**AVAILABLE RECORDS:**
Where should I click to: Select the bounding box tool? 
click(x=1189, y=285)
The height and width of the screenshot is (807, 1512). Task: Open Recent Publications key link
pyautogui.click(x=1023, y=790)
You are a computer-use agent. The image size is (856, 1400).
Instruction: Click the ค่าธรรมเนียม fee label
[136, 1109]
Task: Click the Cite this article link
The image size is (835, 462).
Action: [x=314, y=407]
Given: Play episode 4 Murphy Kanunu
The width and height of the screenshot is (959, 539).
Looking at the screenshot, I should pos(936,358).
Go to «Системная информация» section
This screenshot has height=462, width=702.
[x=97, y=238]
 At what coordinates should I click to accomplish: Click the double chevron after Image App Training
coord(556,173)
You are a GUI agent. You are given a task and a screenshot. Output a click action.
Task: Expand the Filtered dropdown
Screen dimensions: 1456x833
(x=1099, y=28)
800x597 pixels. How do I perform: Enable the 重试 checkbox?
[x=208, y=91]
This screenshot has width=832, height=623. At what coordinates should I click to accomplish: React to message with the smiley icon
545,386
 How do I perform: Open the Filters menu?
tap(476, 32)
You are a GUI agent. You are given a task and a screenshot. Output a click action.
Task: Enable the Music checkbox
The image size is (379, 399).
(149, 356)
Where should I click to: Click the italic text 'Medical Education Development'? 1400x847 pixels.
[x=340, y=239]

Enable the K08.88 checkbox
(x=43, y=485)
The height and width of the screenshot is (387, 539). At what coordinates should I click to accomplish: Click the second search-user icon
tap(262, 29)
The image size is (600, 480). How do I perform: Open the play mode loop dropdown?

**EXERCISE DETAILS:**
Going through the listing above, copy out every line that has the string "dropdown".

**EXERCISE ANSWER:**
Task: Expand the Filtered dropdown
The image size is (600, 480). How do I perform: Open the play mode loop dropdown?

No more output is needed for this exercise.